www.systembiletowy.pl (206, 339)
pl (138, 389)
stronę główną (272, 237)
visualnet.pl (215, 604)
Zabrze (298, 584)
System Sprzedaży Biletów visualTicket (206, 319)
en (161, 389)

*TASK INSTRUCTIONS:* Word for word, transcribe the data shown above.

*RESULT OF THE TASK:*
www.systembiletowy.pl (206, 339)
pl (138, 389)
stronę główną (272, 237)
visualnet.pl (215, 604)
Zabrze (298, 584)
System Sprzedaży Biletów visualTicket (206, 319)
en (161, 389)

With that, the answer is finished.